En la calle 8, justo al frente de la sede de la Universidad Bolivariana de Venezuela (UBV) de Maturín, choferes del transporte público y conductores particulares reportan la presencia de un enorme hueco que se ha convertido en un grave problema para el tránsito vehicular. La situación no solo ralentiza la circulación en esta importante arteria vial, sino que incrementa significativamente el riesgo de colisiones en una zona de alta concurrencia estudiantil y ciudadana.
«Es inevitable caer en ese hueco, porque ahí nos paramos para esperar que el semáforo cambie la luz de alto, y cuando se intenta evitar a veces es imposible porque está el otro carro al lado», aseguró Henry Ruiz, conductor afectado.


Los afectados aseguran que la ubicación de la falla vial vuelve la situación insostenible, ya que obligatoriamente deben transitar y estacionarse en ese punto exacto debido a la presencia del dispositivo vial y de una parada de transporte público. Esta combinación de factores obliga a decenas de automóviles a detenerse diariamente sobre el tramo afectado, agravando el hundimiento de la capa asfáltica con el paso de las semanas.

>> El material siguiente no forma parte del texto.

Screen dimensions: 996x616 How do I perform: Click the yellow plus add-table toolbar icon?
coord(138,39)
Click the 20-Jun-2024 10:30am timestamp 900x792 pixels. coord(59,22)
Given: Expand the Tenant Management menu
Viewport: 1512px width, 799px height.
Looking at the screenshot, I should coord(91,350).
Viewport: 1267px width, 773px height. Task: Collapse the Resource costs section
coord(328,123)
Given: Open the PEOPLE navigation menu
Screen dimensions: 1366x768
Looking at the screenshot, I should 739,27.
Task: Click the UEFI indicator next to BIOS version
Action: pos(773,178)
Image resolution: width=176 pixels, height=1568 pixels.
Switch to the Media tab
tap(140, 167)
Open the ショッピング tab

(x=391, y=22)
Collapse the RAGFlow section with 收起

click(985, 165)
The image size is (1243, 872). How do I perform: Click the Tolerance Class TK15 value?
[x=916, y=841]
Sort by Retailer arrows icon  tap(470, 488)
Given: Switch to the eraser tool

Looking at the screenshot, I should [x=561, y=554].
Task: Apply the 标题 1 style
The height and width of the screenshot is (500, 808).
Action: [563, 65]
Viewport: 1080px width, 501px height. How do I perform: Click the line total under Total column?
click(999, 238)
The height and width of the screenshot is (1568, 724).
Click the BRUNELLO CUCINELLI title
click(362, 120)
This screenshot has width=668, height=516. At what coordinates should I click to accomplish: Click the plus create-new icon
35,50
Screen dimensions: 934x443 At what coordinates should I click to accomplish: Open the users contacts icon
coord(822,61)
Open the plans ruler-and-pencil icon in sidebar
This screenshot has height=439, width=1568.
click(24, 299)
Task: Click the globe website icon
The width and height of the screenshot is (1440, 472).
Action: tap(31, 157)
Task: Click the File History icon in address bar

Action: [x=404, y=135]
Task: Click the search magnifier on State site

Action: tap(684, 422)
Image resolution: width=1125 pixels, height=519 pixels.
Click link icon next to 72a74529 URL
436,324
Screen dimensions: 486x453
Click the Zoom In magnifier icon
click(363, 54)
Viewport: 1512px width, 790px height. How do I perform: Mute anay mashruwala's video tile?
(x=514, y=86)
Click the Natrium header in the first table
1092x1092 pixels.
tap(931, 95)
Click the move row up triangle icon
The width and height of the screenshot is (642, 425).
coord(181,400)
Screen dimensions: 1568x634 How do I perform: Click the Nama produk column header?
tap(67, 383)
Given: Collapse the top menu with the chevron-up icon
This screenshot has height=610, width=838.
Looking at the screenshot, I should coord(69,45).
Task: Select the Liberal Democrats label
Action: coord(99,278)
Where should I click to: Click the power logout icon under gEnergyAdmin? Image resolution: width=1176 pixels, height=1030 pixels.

«Esto representa un daño directo para nuestros vehículos; las calles están muy deterioradas, es una molestia que sentimos muchos choferes ya que debemos costear costosas reparaciones de tren delantero, neumáticos y amortiguadores de sus propios bolsillos a causa del mal estado de la vía», añadió Carlos Brito.



Ante este panorama, los profesionales del volante hacen un llamado a las autoridades competentes para que ejecuten un plan de bacheo y reparación integral en el sector. Aseguran que la vía poco a poco está empeorando su deterioro en este tramo.